• PROVIDED ENTRIES

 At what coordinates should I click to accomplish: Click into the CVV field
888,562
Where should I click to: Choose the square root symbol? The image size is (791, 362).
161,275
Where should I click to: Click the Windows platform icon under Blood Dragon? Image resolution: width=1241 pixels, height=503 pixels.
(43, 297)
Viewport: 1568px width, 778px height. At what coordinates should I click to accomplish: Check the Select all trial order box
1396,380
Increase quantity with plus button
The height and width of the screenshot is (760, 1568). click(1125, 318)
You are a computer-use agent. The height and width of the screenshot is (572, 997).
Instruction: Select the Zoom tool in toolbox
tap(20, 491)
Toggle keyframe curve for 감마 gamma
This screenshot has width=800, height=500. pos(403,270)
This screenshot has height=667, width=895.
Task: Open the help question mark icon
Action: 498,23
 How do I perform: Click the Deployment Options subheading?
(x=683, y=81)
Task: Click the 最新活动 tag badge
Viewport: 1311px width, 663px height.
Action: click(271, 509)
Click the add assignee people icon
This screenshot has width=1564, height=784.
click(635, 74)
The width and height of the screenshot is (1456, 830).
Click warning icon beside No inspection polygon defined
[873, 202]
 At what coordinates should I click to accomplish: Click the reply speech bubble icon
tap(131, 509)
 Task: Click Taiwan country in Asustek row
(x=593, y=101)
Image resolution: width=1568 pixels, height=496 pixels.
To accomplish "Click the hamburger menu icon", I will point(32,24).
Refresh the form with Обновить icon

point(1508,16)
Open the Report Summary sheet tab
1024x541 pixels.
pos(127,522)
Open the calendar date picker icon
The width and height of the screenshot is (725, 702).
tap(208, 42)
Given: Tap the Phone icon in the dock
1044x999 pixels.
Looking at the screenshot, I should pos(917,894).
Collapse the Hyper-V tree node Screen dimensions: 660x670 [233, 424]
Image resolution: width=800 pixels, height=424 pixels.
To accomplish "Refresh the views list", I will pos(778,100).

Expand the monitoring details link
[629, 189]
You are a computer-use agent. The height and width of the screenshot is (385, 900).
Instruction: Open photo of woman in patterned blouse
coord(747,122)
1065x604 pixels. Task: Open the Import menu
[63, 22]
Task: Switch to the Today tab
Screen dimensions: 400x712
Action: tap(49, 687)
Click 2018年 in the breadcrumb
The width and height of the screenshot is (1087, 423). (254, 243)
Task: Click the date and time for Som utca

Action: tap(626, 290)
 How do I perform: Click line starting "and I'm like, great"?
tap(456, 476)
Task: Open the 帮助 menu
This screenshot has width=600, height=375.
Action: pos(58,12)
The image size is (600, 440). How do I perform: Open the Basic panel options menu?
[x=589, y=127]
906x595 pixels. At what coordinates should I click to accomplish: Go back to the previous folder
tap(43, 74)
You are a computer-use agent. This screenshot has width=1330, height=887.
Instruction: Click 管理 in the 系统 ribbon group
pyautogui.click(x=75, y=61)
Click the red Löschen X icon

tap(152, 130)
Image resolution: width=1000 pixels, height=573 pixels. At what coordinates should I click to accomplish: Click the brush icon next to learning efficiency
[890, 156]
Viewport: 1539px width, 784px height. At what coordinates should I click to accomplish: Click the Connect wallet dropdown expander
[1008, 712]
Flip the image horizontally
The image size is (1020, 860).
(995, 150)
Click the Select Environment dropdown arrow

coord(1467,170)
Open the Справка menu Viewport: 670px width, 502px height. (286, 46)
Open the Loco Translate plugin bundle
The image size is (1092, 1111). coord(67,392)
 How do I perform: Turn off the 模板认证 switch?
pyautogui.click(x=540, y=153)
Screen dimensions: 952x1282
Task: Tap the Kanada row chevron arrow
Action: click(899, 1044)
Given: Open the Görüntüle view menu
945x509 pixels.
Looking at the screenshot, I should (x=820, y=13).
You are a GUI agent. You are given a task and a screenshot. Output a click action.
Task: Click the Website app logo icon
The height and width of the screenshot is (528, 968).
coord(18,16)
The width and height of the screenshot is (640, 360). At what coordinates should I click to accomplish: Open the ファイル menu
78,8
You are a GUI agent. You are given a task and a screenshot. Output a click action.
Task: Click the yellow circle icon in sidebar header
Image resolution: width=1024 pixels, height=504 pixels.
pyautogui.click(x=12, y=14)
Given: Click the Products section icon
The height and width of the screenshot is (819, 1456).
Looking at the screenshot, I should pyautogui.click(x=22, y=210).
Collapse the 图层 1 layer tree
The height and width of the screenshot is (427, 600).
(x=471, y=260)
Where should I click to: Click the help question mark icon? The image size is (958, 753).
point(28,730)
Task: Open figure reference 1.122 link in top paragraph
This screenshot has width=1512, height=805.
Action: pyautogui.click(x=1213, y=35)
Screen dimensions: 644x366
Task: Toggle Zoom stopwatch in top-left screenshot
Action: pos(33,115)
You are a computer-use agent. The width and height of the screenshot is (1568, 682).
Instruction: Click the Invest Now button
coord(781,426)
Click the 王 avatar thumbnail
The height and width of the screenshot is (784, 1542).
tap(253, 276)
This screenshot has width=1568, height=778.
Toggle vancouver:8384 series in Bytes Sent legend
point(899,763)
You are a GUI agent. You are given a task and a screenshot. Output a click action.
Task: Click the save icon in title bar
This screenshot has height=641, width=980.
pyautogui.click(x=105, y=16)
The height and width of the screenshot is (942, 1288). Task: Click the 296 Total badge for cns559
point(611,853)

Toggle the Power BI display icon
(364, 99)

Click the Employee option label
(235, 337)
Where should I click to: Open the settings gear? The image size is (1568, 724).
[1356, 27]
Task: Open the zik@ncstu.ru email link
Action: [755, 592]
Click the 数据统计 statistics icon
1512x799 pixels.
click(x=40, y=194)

• TASK
Please return the material above exactly as written.

• WRITTEN ANSWER
 At what coordinates should I click to accomplish: Click into the CVV field
888,562
Where should I click to: Choose the square root symbol? The image size is (791, 362).
161,275
Where should I click to: Click the Windows platform icon under Blood Dragon? Image resolution: width=1241 pixels, height=503 pixels.
(43, 297)
Viewport: 1568px width, 778px height. At what coordinates should I click to accomplish: Check the Select all trial order box
1396,380
Increase quantity with plus button
The height and width of the screenshot is (760, 1568). click(1125, 318)
You are a computer-use agent. The height and width of the screenshot is (572, 997).
Instruction: Select the Zoom tool in toolbox
tap(20, 491)
Toggle keyframe curve for 감마 gamma
This screenshot has width=800, height=500. pos(403,270)
This screenshot has height=667, width=895.
Task: Open the help question mark icon
Action: 498,23
 How do I perform: Click the Deployment Options subheading?
(x=683, y=81)
Task: Click the 最新活动 tag badge
Viewport: 1311px width, 663px height.
Action: click(271, 509)
Click the add assignee people icon
This screenshot has width=1564, height=784.
click(635, 74)
The width and height of the screenshot is (1456, 830).
Click warning icon beside No inspection polygon defined
[873, 202]
 At what coordinates should I click to accomplish: Click the reply speech bubble icon
tap(131, 509)
 Task: Click Taiwan country in Asustek row
(x=593, y=101)
Image resolution: width=1568 pixels, height=496 pixels.
To accomplish "Click the hamburger menu icon", I will point(32,24).
Refresh the form with Обновить icon

point(1508,16)
Open the Report Summary sheet tab
1024x541 pixels.
pos(127,522)
Open the calendar date picker icon
The width and height of the screenshot is (725, 702).
tap(208, 42)
Given: Tap the Phone icon in the dock
1044x999 pixels.
Looking at the screenshot, I should pos(917,894).
Collapse the Hyper-V tree node Screen dimensions: 660x670 [233, 424]
Image resolution: width=800 pixels, height=424 pixels.
To accomplish "Refresh the views list", I will pos(778,100).

Expand the monitoring details link
[629, 189]
You are a computer-use agent. The height and width of the screenshot is (385, 900).
Instruction: Open photo of woman in patterned blouse
coord(747,122)
1065x604 pixels. Task: Open the Import menu
[63, 22]
Task: Switch to the Today tab
Screen dimensions: 400x712
Action: tap(49, 687)
Click 2018年 in the breadcrumb
The width and height of the screenshot is (1087, 423). (254, 243)
Task: Click the date and time for Som utca

Action: tap(626, 290)
 How do I perform: Click line starting "and I'm like, great"?
tap(456, 476)
Task: Open the 帮助 menu
This screenshot has width=600, height=375.
Action: pos(58,12)
The image size is (600, 440). How do I perform: Open the Basic panel options menu?
[x=589, y=127]
906x595 pixels. At what coordinates should I click to accomplish: Go back to the previous folder
tap(43, 74)
You are a computer-use agent. This screenshot has width=1330, height=887.
Instruction: Click 管理 in the 系统 ribbon group
pyautogui.click(x=75, y=61)
Click the red Löschen X icon

tap(152, 130)
Image resolution: width=1000 pixels, height=573 pixels. At what coordinates should I click to accomplish: Click the brush icon next to learning efficiency
[890, 156]
Viewport: 1539px width, 784px height. At what coordinates should I click to accomplish: Click the Connect wallet dropdown expander
[1008, 712]
Flip the image horizontally
The image size is (1020, 860).
(995, 150)
Click the Select Environment dropdown arrow

coord(1467,170)
Open the Справка menu Viewport: 670px width, 502px height. (286, 46)
Open the Loco Translate plugin bundle
The image size is (1092, 1111). coord(67,392)
 How do I perform: Turn off the 模板认证 switch?
pyautogui.click(x=540, y=153)
Screen dimensions: 952x1282
Task: Tap the Kanada row chevron arrow
Action: click(899, 1044)
Given: Open the Görüntüle view menu
945x509 pixels.
Looking at the screenshot, I should (x=820, y=13).
You are a GUI agent. You are given a task and a screenshot. Output a click action.
Task: Click the Website app logo icon
The height and width of the screenshot is (528, 968).
coord(18,16)
The width and height of the screenshot is (640, 360). At what coordinates should I click to accomplish: Open the ファイル menu
78,8
You are a GUI agent. You are given a task and a screenshot. Output a click action.
Task: Click the yellow circle icon in sidebar header
Image resolution: width=1024 pixels, height=504 pixels.
pyautogui.click(x=12, y=14)
Given: Click the Products section icon
The height and width of the screenshot is (819, 1456).
Looking at the screenshot, I should pyautogui.click(x=22, y=210).
Collapse the 图层 1 layer tree
The height and width of the screenshot is (427, 600).
(x=471, y=260)
Where should I click to: Click the help question mark icon? The image size is (958, 753).
point(28,730)
Task: Open figure reference 1.122 link in top paragraph
This screenshot has width=1512, height=805.
Action: pyautogui.click(x=1213, y=35)
Screen dimensions: 644x366
Task: Toggle Zoom stopwatch in top-left screenshot
Action: pos(33,115)
You are a computer-use agent. The width and height of the screenshot is (1568, 682).
Instruction: Click the Invest Now button
coord(781,426)
Click the 王 avatar thumbnail
The height and width of the screenshot is (784, 1542).
tap(253, 276)
This screenshot has width=1568, height=778.
Toggle vancouver:8384 series in Bytes Sent legend
point(899,763)
You are a GUI agent. You are given a task and a screenshot. Output a click action.
Task: Click the save icon in title bar
This screenshot has height=641, width=980.
pyautogui.click(x=105, y=16)
The height and width of the screenshot is (942, 1288). Task: Click the 296 Total badge for cns559
point(611,853)

Toggle the Power BI display icon
(364, 99)

Click the Employee option label
(235, 337)
Where should I click to: Open the settings gear? The image size is (1568, 724).
[1356, 27]
Task: Open the zik@ncstu.ru email link
Action: [755, 592]
Click the 数据统计 statistics icon
1512x799 pixels.
click(x=40, y=194)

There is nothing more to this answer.